Exercise goal: Word for word, set down every line of the entries below from the line with "This screenshot has width=2576, height=1163." to the line with "Screen dimensions: 2576x1453", including both, and no other line.

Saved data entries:
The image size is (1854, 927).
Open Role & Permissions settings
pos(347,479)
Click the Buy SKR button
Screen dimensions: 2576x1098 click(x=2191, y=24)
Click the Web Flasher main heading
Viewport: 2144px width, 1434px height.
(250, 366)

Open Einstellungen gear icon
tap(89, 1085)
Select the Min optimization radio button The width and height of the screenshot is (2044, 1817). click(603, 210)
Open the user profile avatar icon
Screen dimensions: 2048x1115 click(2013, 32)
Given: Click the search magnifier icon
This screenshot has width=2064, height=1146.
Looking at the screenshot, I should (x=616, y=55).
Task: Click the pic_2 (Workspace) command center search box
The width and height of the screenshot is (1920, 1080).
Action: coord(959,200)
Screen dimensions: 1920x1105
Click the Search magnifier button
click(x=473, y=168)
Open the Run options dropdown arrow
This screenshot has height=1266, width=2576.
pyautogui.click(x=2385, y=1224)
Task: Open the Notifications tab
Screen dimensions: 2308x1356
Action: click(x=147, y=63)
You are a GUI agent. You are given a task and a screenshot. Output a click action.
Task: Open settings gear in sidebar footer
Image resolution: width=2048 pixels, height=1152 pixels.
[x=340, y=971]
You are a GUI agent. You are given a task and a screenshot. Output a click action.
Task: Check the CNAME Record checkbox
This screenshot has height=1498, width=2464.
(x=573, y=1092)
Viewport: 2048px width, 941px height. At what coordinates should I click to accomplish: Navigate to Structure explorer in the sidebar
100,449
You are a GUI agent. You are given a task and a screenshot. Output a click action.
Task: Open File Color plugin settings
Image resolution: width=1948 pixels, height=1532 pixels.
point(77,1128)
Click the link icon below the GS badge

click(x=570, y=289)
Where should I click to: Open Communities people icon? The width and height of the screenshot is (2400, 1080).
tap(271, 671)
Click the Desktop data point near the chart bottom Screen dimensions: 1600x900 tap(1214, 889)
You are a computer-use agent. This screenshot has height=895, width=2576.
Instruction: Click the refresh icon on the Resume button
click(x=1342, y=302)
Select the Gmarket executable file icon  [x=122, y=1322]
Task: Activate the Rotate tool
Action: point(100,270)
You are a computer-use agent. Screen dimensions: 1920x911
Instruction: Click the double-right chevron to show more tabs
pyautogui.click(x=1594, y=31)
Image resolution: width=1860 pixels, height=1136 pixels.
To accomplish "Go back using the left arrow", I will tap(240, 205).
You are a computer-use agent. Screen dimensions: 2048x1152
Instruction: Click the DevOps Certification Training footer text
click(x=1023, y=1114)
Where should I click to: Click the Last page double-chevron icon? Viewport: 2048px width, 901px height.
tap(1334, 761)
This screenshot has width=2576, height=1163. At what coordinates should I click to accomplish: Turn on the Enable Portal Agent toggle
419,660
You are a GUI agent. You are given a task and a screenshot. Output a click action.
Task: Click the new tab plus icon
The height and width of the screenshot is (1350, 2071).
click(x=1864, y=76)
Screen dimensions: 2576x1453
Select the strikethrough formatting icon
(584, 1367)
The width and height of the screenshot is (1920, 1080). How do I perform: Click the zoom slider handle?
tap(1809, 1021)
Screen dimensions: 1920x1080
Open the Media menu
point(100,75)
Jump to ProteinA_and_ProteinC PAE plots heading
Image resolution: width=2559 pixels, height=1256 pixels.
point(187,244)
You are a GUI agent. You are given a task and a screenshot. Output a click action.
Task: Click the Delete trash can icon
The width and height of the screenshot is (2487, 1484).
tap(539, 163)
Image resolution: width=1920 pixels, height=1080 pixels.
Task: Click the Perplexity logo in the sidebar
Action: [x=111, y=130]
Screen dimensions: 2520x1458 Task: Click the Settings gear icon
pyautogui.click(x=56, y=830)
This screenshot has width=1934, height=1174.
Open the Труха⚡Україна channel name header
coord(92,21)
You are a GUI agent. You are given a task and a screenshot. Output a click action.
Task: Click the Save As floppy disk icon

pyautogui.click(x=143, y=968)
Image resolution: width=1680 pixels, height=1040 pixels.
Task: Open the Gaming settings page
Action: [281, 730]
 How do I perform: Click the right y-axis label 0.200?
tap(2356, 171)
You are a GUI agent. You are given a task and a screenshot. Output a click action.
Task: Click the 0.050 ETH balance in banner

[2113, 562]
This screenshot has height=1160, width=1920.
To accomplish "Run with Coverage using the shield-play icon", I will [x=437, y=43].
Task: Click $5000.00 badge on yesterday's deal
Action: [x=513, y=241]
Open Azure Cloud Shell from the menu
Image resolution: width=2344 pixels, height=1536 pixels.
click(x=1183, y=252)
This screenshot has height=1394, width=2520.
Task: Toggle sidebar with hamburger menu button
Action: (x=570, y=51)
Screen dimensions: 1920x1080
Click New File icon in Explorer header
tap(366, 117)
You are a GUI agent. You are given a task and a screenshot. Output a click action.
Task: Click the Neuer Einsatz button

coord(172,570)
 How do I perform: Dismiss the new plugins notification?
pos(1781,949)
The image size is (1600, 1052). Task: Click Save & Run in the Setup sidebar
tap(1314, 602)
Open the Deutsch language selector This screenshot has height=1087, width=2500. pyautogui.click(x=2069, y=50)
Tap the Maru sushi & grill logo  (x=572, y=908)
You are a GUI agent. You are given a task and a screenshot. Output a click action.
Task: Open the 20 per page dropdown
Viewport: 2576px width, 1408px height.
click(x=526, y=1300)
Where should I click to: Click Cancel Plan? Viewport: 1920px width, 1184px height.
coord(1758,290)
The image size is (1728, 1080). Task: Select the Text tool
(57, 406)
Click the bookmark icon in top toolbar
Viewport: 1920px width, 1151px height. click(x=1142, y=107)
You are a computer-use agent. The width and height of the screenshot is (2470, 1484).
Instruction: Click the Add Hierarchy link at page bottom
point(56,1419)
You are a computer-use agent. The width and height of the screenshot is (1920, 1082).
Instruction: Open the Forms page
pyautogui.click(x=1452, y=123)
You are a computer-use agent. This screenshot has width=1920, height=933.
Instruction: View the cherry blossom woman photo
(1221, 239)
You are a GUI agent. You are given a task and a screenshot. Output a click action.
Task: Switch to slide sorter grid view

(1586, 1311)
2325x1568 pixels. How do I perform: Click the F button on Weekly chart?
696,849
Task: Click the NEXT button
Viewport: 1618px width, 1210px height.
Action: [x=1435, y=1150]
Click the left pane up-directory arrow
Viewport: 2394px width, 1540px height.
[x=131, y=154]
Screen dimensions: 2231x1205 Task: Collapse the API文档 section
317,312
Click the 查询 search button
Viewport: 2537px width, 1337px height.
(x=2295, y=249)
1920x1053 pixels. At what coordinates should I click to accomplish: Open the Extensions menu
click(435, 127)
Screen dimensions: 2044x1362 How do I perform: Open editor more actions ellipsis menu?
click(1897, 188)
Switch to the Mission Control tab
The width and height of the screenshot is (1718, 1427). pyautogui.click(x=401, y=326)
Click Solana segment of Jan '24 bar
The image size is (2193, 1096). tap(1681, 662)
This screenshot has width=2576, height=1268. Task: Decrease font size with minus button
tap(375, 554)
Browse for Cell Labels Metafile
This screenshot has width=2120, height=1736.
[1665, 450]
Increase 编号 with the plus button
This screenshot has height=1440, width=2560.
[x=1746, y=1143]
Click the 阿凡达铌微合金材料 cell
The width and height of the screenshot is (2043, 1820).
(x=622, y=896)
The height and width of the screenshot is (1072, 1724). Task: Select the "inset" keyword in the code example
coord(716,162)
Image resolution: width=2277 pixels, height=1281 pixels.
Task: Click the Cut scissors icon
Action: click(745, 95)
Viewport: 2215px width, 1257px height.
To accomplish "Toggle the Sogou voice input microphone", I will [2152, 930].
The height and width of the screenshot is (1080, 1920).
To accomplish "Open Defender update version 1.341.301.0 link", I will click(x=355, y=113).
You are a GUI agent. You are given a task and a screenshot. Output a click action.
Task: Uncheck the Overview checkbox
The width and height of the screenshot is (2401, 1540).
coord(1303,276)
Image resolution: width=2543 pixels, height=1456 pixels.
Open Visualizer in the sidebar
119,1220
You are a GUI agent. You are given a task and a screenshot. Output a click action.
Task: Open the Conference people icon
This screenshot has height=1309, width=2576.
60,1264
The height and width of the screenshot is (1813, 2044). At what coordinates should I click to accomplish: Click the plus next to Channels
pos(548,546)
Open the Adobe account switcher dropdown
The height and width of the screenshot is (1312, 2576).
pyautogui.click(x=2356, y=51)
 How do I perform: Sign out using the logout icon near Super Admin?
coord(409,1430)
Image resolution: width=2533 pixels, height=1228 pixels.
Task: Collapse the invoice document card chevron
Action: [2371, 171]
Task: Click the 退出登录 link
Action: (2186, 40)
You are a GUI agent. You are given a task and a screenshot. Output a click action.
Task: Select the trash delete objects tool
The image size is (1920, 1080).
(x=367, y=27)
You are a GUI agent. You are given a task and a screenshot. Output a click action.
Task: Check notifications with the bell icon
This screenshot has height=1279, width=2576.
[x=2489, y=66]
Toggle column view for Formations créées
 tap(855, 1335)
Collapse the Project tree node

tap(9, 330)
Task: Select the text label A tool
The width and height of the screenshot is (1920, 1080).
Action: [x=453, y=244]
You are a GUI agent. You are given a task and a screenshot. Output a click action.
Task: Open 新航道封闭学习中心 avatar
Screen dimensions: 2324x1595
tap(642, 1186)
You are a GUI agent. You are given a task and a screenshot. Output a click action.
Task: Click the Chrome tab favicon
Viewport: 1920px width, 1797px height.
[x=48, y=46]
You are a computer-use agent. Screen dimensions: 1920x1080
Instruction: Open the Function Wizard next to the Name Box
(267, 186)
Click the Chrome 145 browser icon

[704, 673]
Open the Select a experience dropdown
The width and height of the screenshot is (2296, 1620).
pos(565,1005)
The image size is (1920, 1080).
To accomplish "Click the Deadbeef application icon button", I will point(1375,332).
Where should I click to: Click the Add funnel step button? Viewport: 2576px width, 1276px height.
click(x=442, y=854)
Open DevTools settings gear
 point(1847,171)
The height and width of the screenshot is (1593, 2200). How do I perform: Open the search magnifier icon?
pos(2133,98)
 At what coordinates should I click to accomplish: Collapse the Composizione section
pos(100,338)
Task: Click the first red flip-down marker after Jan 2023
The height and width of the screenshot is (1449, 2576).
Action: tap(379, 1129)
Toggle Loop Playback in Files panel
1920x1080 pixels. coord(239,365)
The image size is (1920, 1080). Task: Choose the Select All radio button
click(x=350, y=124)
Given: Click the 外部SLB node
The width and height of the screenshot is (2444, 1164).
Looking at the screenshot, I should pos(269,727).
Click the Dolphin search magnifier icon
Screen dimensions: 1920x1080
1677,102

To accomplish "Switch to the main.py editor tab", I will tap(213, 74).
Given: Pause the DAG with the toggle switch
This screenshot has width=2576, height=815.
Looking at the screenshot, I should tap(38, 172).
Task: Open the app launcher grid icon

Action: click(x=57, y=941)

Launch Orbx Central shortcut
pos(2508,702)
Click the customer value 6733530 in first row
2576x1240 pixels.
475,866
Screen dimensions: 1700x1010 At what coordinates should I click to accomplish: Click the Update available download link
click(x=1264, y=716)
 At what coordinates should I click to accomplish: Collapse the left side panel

Answer to the problem:
This screenshot has width=2576, height=1163. At what coordinates should I click to accomplish: Turn on the Enable Portal Agent toggle
419,660
You are a GUI agent. You are given a task and a screenshot. Output a click action.
Task: Click the new tab plus icon
The height and width of the screenshot is (1350, 2071).
click(x=1864, y=76)
Screen dimensions: 2576x1453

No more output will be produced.